• [EXCERPTED TEXT]:
Just a quick note to say thanks for such a thoughtful response! <3
I think you’re doing a great job here modelling discourse norms and I appreciate the substance of your points!
Ngl I was kinda trepidatious opening the forum… but the reasonableness of your reply and warmth of your tone is legit making me smile! (It probably doesn’t hurt that happily we agree more than I realised. :P )
I may well write a litte more substantial response at some point but will likely take a weekend break :)
P.S. Real quick re social media… Things I was thinking about were phrases from fb like “EAs f’d up” and the “fairly shameful initial response”- which I wondered if were stronger than you were expressing here but probably just you saying the same thing. And in this twitter thread you talk about the “cancel mob”—but I think you’re talking there are about a general case. You don’t have to justify yourself on those I’m happy to read it all via the lens of the comments you’ve written on this post.
Aw, that makes me really happy to hear. I’m surprised that it made such a positive difference, and I update that I should do it more!
(The warmth part, not the agreement part. I can’t really control the agreement part, if we disagree then we’re just fucked. 🙃😛)
Re the social media things: yeah, I stand by that stuff, though I basically always expect reasonable people to disagree a lot about exactly how big a fuck-up is, since natural language is so imprecise and there are so many background variables we could disagree on.
I feel a bit weird about the fact that I use such a different tone in different venues, but I think I like this practice for how my brain works, and plan to keep doing it. I definitely talk differently with different friends, and in private vs. public, so I like the idea of making this fact about me relatively obvious in public too.
I don’t want to have such a perfect and consistent public mask/persona that people think my public self exactly matches my private self, since then they might come away deceived about how much to trust (for example) that my tone in a tweet exactly matches the emotions I was feeling when I wrote it.
I want to be honest in my private and public communications, but (even more than that) I want to be meta-honest, in the sense of trying to make it easy for people to model what kind of person I am and what kinds of things I tend to be more candid about, what it might mean if I steer clear of a topic, etc.
Trying too hard to look like I’m an open book who always says what’s on his mind, never self-censors in order to look more polite on the EA Forum, etc. would systematically cause people to have falser beliefs about the delta between “what Rob B said” and “what Rob B is really thinking and feeling right now”. And while I don’t think I owe everyone a full print-out of my stream of consciousness, I do sorta feel like I owe it to people to not deliberately make it sound like I’m more transparent than I am.

• [STORED DATA]:
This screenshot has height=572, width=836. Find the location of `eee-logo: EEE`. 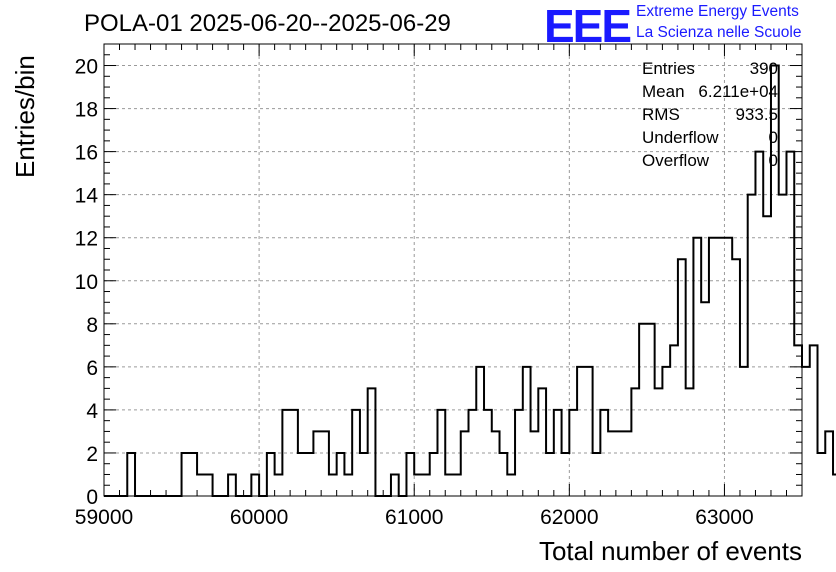

eee-logo: EEE is located at coordinates (588, 26).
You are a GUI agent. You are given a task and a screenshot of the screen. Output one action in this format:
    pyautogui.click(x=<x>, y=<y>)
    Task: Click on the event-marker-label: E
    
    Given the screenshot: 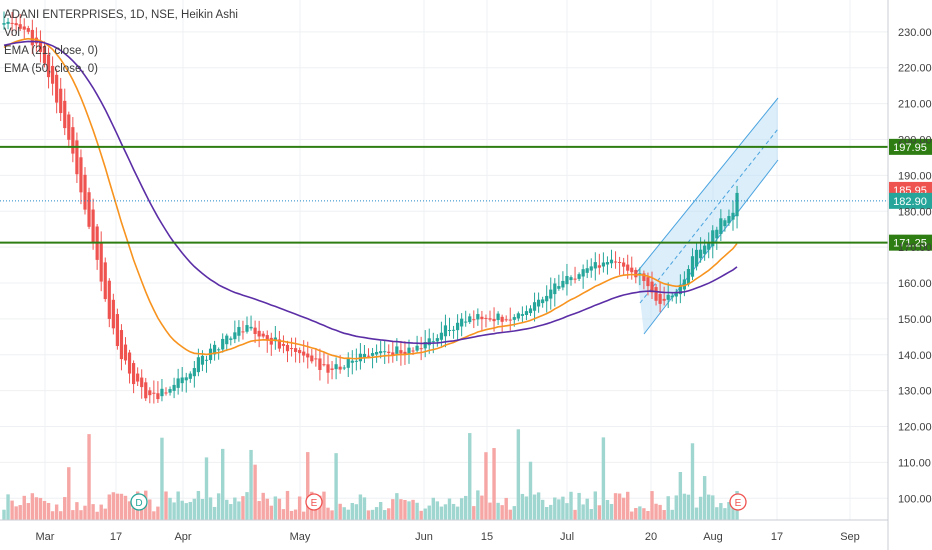 What is the action you would take?
    pyautogui.click(x=314, y=504)
    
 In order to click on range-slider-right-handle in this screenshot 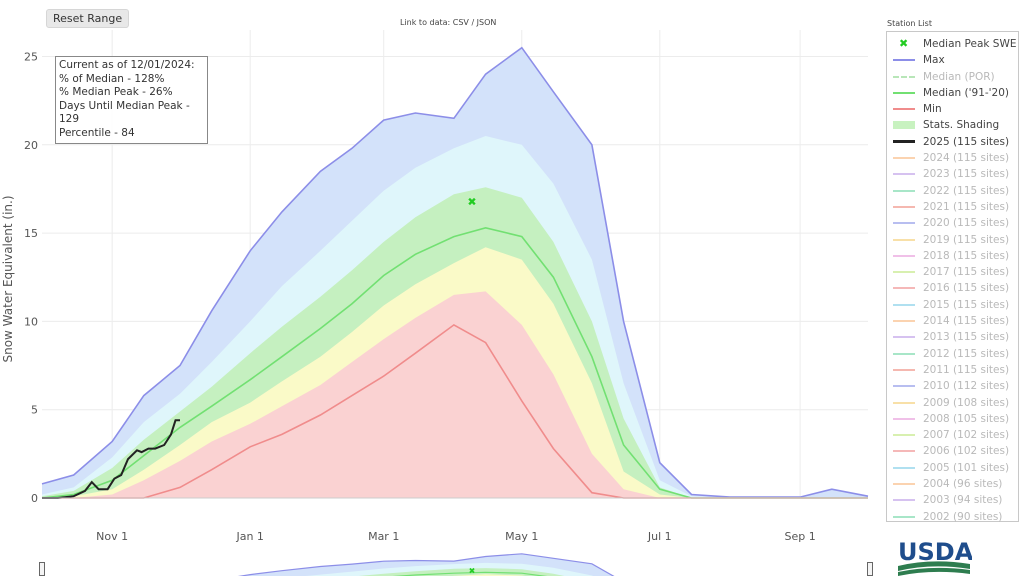, I will do `click(870, 569)`.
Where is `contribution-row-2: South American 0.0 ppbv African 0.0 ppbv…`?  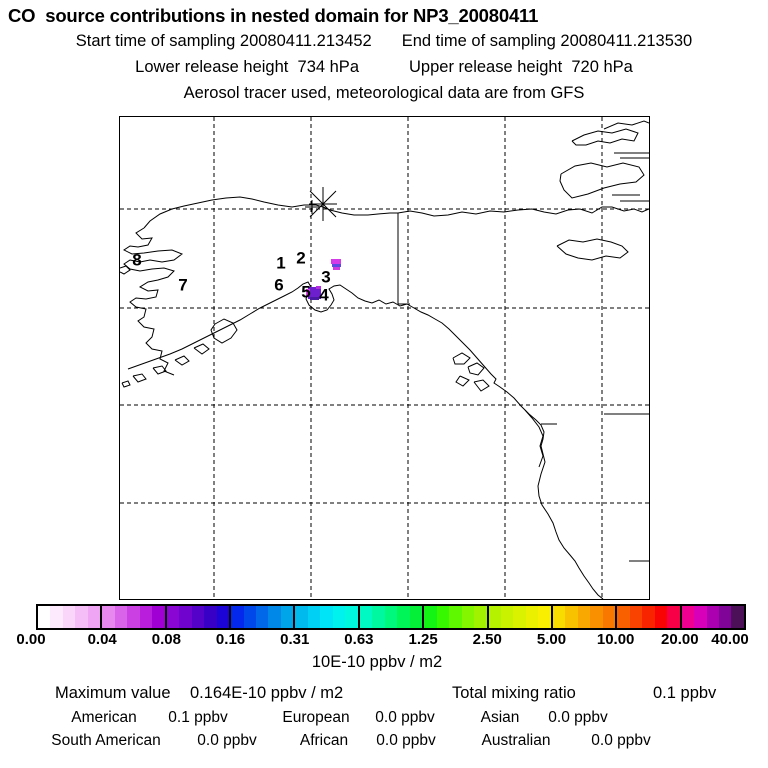 contribution-row-2: South American 0.0 ppbv African 0.0 ppbv… is located at coordinates (384, 740).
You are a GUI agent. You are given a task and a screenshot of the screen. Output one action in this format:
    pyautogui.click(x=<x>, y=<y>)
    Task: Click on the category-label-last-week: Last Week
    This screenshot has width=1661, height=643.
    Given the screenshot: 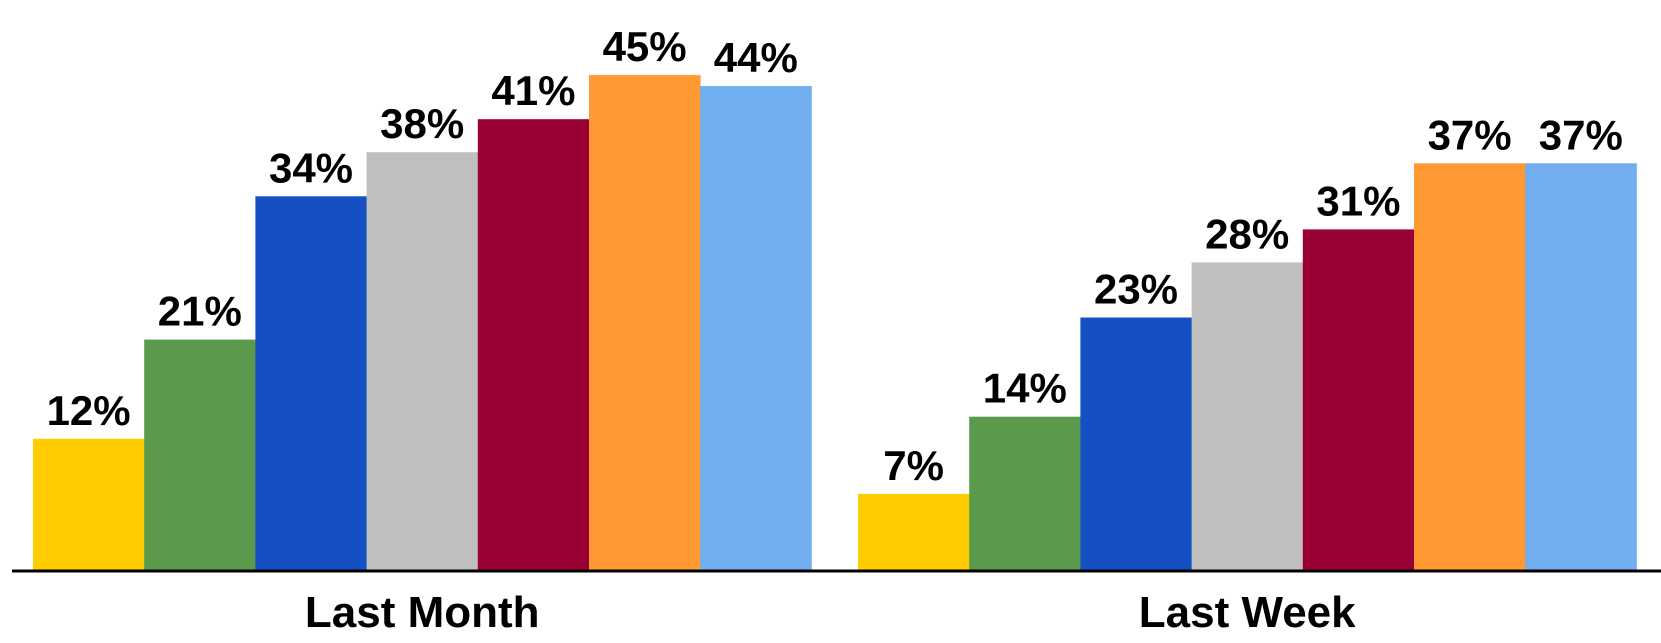 What is the action you would take?
    pyautogui.click(x=1248, y=612)
    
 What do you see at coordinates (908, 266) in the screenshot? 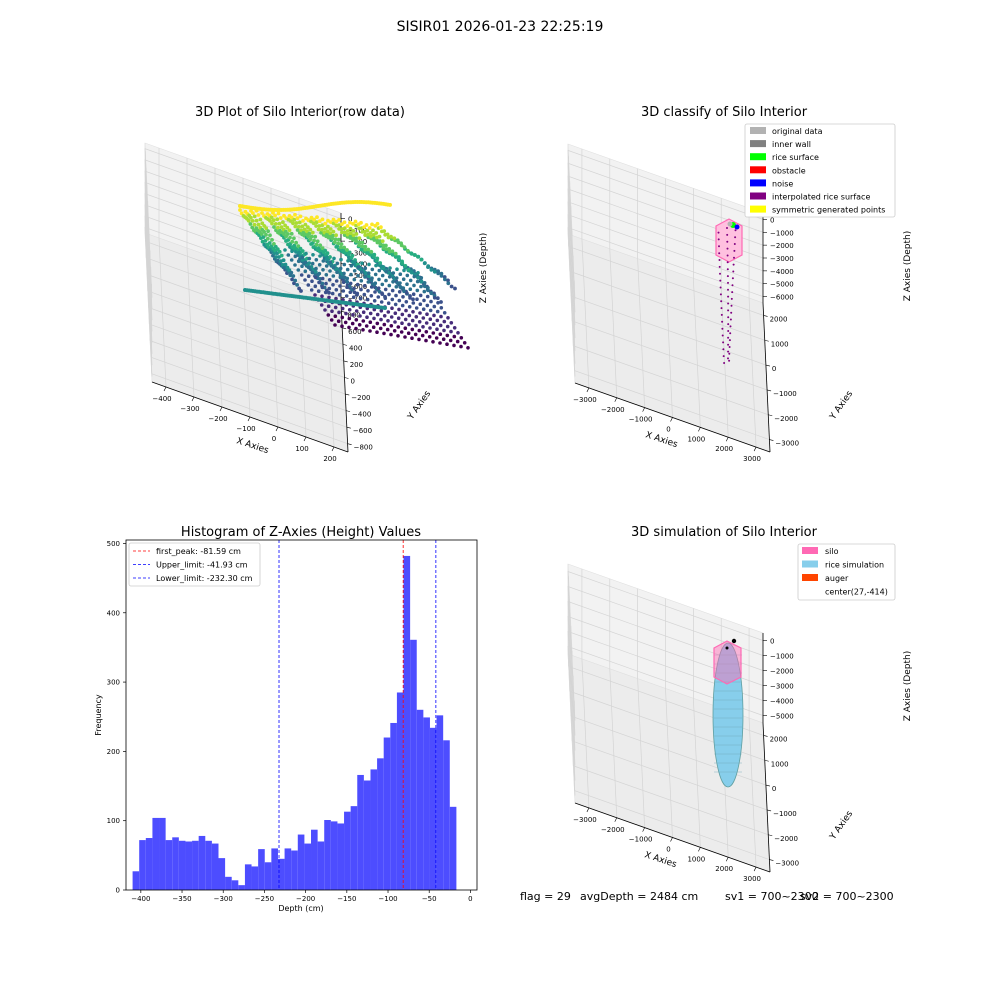
I see `classify-3d-zlabel: Z Axies (Depth)` at bounding box center [908, 266].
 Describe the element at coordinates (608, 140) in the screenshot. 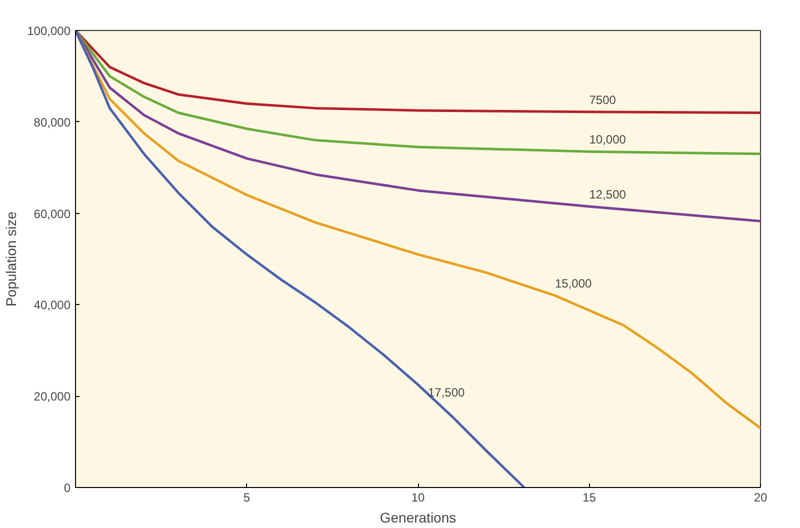

I see `series-label: 10,000` at that location.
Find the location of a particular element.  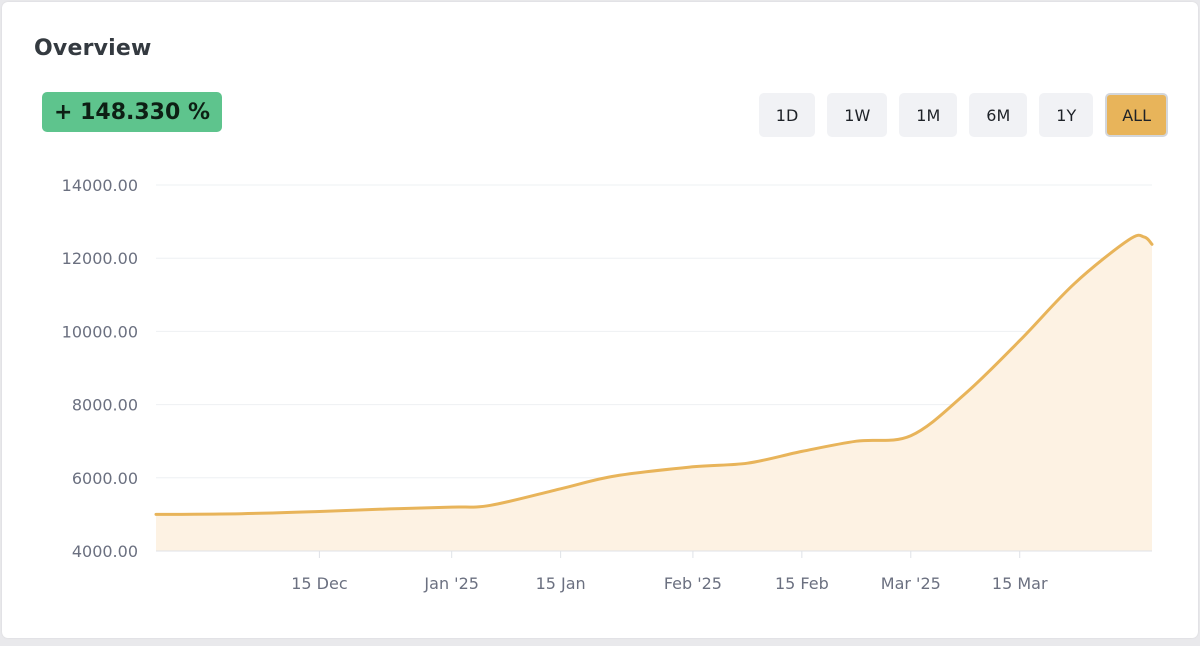

y-tick-label: 14000.00 is located at coordinates (100, 186).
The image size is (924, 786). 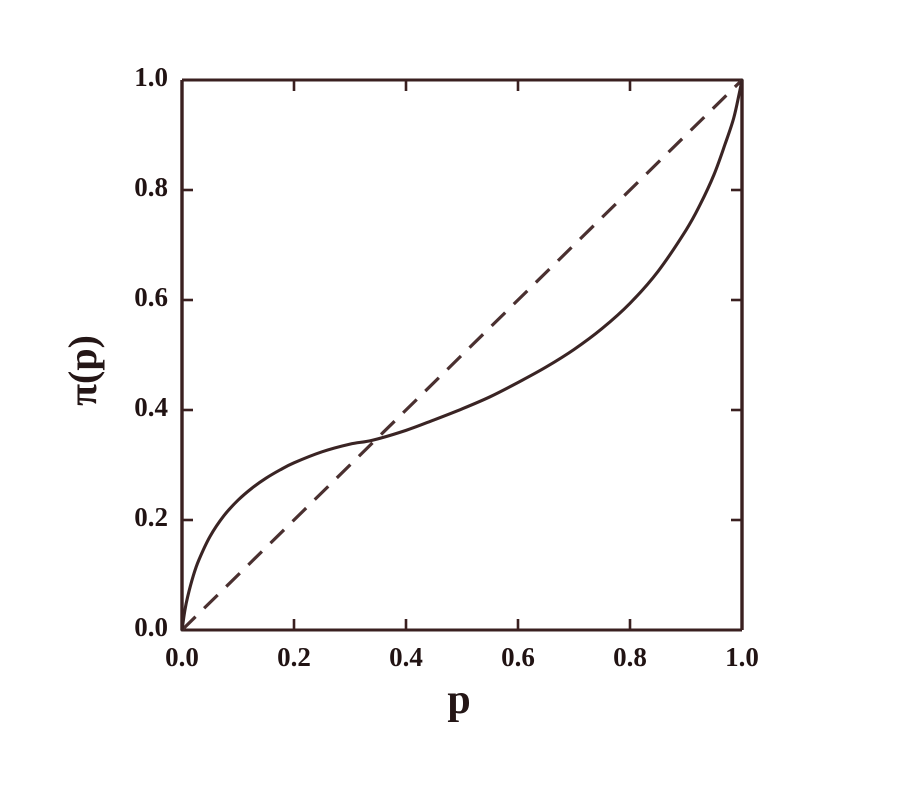 What do you see at coordinates (742, 657) in the screenshot?
I see `x-tick-label: 1.0` at bounding box center [742, 657].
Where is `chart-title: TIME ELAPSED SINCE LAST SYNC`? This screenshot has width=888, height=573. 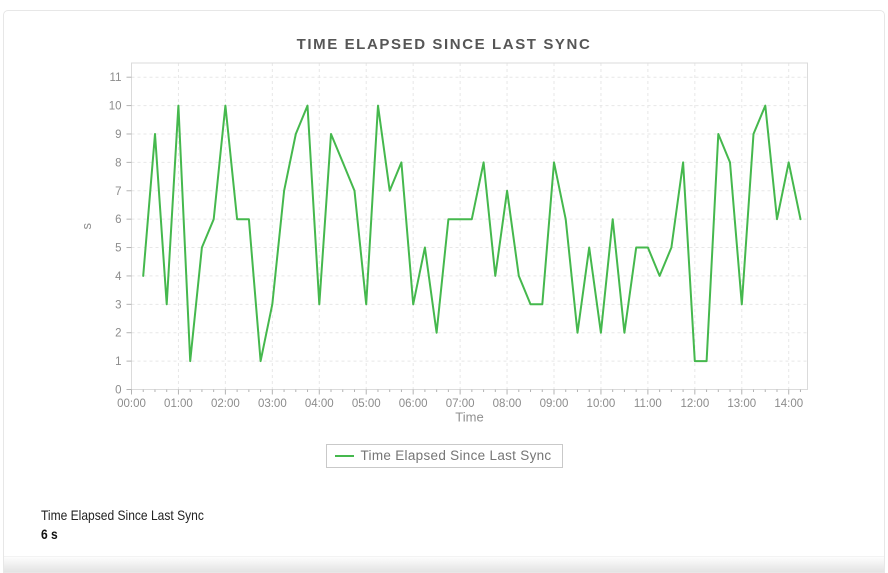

• [ASSIGNED TASK A]: In the forum exchange, what does the reply's writer want to be even more than honest in private and public communications?
• [ASSIGNED TASK B]: Extract everything in the forum exchange from "Aw, that makes" down to "in public too.", copying it word for word.

• [WRITTEN ANSWER A]: Meta-honest.

• [WRITTEN ANSWER B]:
Aw, that makes me really happy to hear. I’m surprised that it made such a positive difference, and I update that I should do it more!
(The warmth part, not the agreement part. I can’t really control the agreement part, if we disagree then we’re just fucked. 🙃😛)
Re the social media things: yeah, I stand by that stuff, though I basically always expect reasonable people to disagree a lot about exactly how big a fuck-up is, since natural language is so imprecise and there are so many background variables we could disagree on.
I feel a bit weird about the fact that I use such a different tone in different venues, but I think I like this practice for how my brain works, and plan to keep doing it. I definitely talk differently with different friends, and in private vs. public, so I like the idea of making this fact about me relatively obvious in public too.